After the initial finding of risk among the younger neonates, the trial was restarted with enrollment of only infants born at 28 to 32 weeks. The primary outcome was also shifted to 2-year neurodevelopmental outcomes, which has not yet been reported; but the original primary endpoint — a composite of severe IVH (grade III or IV) or death following delivery — was deemed important to report in a timely fashion as well.
Average gestational age at enrollment was 31 weeks, and 44% of the infants were female. There were “no notable imbalances” in regards to maternal, infant, or delivery characteristics.
The mean time in seconds to umbilical cord clamping was higher in the DCC group than the UCM group (58.4 vs 24.5, P<0.001). And a greater number of newborns were breathing before the cord was clamped in those randomized to DCC (86% vs 75%, P<0.0001).

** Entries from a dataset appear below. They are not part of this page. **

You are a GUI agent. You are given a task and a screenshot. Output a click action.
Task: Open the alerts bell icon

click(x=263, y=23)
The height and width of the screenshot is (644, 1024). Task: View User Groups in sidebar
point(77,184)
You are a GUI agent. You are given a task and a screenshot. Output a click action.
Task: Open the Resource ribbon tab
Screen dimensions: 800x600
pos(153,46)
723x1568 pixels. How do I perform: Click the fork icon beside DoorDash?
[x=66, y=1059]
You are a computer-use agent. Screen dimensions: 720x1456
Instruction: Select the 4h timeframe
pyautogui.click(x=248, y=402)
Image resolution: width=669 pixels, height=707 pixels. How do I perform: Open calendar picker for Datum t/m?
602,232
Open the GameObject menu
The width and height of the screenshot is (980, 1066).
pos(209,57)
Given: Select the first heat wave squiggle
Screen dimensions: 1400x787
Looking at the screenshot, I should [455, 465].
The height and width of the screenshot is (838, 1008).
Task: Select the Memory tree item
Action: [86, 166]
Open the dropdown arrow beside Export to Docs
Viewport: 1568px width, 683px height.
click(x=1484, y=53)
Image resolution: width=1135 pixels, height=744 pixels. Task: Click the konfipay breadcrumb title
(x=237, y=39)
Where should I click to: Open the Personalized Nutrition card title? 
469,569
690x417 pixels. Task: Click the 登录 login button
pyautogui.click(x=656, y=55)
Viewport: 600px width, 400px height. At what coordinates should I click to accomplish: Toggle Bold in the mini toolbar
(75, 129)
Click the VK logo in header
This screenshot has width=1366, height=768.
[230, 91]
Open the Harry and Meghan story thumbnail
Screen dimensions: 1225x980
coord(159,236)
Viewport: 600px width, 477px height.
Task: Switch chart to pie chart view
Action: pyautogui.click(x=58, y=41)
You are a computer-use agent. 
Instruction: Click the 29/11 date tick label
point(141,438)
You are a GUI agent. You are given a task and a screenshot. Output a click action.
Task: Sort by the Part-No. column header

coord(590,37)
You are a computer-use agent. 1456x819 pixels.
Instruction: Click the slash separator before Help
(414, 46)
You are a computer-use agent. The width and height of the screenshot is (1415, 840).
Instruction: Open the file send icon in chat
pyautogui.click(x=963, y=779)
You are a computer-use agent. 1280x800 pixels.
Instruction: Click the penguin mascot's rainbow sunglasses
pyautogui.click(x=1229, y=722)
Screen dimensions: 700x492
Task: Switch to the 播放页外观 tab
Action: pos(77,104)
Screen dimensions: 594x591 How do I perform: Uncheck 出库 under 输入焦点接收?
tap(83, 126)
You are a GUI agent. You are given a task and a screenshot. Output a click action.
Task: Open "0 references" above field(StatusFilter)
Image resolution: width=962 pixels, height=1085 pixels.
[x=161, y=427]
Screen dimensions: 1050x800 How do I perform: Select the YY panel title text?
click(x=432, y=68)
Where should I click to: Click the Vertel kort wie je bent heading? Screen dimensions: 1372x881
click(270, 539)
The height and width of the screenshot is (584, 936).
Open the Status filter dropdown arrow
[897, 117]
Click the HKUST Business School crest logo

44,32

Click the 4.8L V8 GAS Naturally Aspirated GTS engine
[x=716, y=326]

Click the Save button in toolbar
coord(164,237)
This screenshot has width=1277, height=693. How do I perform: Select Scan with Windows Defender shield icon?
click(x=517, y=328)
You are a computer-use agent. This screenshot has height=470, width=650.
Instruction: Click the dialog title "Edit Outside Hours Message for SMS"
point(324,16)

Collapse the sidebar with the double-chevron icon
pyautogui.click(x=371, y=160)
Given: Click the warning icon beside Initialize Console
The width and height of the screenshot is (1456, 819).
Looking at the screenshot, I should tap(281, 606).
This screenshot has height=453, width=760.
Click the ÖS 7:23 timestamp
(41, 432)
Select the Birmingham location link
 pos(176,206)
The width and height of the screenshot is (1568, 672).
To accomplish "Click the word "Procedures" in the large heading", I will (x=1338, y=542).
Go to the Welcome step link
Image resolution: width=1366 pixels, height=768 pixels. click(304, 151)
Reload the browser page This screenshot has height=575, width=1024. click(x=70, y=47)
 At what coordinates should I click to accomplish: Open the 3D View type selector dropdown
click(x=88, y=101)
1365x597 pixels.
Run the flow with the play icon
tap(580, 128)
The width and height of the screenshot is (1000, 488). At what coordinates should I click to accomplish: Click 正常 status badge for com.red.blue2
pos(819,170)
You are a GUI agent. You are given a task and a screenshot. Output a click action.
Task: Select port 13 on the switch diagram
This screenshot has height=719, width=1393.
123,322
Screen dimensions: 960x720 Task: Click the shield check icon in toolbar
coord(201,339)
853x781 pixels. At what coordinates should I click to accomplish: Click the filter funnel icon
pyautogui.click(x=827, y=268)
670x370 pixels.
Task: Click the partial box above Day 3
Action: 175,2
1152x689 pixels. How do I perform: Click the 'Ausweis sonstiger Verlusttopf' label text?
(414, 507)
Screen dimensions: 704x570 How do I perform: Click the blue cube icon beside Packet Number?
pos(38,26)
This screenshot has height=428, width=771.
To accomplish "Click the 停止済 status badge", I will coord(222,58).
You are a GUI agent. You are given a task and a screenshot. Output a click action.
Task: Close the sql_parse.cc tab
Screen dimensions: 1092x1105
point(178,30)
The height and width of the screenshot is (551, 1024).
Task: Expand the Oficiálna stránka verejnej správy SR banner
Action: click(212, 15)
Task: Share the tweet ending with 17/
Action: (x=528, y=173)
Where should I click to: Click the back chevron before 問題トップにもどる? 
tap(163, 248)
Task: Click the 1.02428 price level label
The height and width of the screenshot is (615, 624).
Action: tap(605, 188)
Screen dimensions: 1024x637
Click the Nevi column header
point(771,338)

Ultimately, there were no significant differences in severe IVH, death, any-grade IVH, hemoglobin at 4 hours of life, or exploratory outcomes between infants randomized to the two cord management groups, Katheria and colleagues reported.
In a sensitivity analysis analyzing just the cohort born at 28 to 32 weeks after the trial was restarted, the composite primary outcome occurred in four of 367 infants randomized to UCM and three of 360 infants randomized to DCC (rate difference 0%, 95% CI -1 to 2).
In terms of limitations of the trial, Katheria and colleagues noted that when recruitment changed to exclude infants born at less than 28 weeks, the target sample size was not increased to account for a resulting lower event rate.
Overall, Katheria concluded, “Among preterm infants born at 28 to 32 weeks’ gestational age, UCM may be a safe and easily implemented alternative to DCC for premature infants who require resuscitation.”
Katheria reported receiving grants from the Eunice Kennedy Shriver National Institute of Child Health and Human Development. Co-authors reported no conflicts of interest.
Soll reported no conflicts of interest.
Source Reference: Katheria A, et al “Umbilical cord milking versus delayed cord clamping in infants 28 to 32 weeks: a randomized trial” Pediatrics 2023; DOI: 10.1542/peds.2023-063113.
Source Reference: Soll RF “Further insights into cord management” Pediatrics 2023; DOI: 10.1542/peds.2023-063505.